● **TASK GOAL**: Starting at the top of the entries, restate word for word each line up to and including the one with "Select the 虚拟".

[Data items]
##############################

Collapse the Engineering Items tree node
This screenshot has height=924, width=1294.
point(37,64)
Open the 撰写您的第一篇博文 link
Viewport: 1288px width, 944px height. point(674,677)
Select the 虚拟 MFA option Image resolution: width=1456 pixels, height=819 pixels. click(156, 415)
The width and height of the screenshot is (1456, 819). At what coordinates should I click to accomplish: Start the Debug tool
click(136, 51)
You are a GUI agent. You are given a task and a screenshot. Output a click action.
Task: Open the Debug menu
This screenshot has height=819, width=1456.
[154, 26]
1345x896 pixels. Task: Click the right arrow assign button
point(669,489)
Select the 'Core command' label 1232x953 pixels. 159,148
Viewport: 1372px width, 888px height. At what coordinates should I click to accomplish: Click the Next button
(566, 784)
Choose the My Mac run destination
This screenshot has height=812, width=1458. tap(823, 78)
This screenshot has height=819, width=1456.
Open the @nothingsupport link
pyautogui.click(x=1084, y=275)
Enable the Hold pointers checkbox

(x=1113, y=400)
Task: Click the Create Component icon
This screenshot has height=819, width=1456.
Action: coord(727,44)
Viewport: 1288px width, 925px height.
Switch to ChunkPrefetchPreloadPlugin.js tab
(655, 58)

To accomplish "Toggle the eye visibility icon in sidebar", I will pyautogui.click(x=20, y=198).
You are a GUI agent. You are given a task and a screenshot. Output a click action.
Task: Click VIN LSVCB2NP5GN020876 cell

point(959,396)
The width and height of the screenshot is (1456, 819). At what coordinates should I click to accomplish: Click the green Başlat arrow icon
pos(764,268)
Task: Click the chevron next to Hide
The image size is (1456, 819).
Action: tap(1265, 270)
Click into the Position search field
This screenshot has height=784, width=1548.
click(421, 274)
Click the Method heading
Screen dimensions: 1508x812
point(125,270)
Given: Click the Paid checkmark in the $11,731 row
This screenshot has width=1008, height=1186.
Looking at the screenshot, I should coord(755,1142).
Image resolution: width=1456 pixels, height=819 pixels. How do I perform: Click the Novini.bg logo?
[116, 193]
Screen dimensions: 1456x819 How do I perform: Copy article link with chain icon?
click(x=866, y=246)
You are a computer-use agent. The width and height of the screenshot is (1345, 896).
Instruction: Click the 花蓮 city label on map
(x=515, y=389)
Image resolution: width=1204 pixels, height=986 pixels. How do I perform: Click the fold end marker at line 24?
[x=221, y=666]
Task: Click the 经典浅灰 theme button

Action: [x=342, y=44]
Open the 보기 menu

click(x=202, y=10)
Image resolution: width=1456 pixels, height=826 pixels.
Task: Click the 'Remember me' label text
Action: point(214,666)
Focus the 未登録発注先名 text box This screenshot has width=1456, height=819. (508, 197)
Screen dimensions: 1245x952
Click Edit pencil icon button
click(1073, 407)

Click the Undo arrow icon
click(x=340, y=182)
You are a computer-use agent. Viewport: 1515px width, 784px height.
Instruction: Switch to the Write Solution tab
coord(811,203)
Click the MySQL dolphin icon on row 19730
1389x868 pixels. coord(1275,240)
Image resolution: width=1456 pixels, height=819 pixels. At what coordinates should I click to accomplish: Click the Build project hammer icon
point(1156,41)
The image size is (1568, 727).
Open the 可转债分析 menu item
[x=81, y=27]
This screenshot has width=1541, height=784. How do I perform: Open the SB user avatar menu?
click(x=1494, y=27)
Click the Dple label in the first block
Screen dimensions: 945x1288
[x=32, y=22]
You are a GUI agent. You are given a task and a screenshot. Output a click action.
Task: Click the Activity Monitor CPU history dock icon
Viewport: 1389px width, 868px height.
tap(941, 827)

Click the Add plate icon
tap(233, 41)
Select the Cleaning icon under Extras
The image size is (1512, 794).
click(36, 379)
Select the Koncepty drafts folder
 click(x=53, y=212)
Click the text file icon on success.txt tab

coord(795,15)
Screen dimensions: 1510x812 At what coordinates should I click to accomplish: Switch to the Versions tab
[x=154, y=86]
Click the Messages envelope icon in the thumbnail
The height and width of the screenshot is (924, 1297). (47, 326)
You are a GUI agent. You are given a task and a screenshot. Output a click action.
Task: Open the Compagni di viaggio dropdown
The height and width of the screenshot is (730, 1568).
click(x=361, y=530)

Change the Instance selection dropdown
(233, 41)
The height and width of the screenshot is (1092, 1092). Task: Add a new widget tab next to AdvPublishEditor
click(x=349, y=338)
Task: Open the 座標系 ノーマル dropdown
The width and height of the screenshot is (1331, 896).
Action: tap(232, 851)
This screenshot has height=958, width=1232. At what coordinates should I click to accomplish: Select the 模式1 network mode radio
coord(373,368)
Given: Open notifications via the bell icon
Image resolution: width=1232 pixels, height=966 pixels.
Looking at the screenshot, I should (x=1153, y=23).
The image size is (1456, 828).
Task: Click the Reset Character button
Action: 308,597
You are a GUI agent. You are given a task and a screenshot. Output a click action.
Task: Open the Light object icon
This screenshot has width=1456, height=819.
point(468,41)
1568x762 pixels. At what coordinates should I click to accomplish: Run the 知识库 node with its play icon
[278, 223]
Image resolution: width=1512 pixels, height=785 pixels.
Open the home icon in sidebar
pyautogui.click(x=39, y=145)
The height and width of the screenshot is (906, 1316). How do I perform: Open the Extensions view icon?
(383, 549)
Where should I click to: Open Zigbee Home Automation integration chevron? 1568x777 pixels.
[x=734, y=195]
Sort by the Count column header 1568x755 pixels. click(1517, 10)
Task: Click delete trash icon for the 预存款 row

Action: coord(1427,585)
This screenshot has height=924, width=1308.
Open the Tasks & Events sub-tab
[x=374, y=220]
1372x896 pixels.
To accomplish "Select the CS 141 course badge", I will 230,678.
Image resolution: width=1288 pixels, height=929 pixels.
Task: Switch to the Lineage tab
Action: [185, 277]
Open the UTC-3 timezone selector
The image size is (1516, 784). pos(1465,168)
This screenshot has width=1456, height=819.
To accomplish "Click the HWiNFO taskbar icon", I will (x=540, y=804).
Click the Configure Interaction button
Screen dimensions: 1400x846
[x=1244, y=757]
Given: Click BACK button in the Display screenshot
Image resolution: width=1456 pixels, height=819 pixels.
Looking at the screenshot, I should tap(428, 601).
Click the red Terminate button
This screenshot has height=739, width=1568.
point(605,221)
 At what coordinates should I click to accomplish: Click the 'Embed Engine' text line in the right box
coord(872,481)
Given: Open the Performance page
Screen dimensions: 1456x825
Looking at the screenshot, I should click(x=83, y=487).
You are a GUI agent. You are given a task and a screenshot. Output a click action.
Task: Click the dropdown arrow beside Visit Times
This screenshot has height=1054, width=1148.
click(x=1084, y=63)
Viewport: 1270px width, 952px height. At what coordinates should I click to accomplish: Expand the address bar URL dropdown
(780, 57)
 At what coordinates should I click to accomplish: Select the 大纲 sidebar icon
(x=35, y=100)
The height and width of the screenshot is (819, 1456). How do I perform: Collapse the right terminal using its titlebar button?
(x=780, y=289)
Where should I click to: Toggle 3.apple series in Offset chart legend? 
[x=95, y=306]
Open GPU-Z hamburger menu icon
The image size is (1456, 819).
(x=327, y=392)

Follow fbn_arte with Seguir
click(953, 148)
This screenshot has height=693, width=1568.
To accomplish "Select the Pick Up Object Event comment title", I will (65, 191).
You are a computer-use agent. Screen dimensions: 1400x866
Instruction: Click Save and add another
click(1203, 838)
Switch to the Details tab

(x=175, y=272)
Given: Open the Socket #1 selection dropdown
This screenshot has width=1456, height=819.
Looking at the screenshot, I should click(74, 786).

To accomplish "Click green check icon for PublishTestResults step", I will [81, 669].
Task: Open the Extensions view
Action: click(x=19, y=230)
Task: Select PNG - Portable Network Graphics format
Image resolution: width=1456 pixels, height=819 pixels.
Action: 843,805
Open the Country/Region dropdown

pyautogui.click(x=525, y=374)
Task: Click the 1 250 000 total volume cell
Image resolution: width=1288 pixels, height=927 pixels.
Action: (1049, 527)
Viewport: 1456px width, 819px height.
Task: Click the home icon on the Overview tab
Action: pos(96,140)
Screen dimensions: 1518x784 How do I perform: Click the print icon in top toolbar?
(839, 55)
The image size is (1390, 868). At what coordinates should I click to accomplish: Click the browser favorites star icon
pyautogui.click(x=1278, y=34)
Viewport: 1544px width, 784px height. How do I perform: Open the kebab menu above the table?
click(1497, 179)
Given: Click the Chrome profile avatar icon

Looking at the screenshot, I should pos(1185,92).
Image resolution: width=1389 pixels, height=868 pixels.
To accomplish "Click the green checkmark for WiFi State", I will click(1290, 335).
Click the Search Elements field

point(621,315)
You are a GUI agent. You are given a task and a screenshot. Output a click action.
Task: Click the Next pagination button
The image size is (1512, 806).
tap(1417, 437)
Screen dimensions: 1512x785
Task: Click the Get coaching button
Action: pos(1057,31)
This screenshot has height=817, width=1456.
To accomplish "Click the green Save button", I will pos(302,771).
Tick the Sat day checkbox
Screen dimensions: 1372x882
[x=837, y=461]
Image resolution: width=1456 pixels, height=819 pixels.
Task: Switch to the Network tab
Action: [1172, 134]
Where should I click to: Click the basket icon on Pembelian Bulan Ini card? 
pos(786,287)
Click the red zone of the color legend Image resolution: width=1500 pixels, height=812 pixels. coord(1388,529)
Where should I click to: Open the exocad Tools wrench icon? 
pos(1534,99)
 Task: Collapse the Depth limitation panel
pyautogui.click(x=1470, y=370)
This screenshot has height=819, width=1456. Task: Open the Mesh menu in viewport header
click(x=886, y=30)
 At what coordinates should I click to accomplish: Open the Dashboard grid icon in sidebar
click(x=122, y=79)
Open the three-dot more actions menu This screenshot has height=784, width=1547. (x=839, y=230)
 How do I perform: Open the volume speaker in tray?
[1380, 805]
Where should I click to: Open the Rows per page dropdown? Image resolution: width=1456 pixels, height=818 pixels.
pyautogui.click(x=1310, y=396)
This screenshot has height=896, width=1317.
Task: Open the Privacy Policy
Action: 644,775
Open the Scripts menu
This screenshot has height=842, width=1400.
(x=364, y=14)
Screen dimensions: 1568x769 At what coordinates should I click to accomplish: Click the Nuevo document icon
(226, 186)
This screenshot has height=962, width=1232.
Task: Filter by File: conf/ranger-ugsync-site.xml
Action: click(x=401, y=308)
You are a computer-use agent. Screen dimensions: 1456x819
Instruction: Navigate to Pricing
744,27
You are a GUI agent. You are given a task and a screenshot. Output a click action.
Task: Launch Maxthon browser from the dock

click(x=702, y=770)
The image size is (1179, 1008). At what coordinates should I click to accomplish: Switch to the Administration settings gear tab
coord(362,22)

##############################

● **OUTPUT BELOW**:
Collapse the Engineering Items tree node
This screenshot has height=924, width=1294.
point(37,64)
Open the 撰写您的第一篇博文 link
Viewport: 1288px width, 944px height. point(674,677)
Select the 虚拟 MFA option Image resolution: width=1456 pixels, height=819 pixels. click(156, 415)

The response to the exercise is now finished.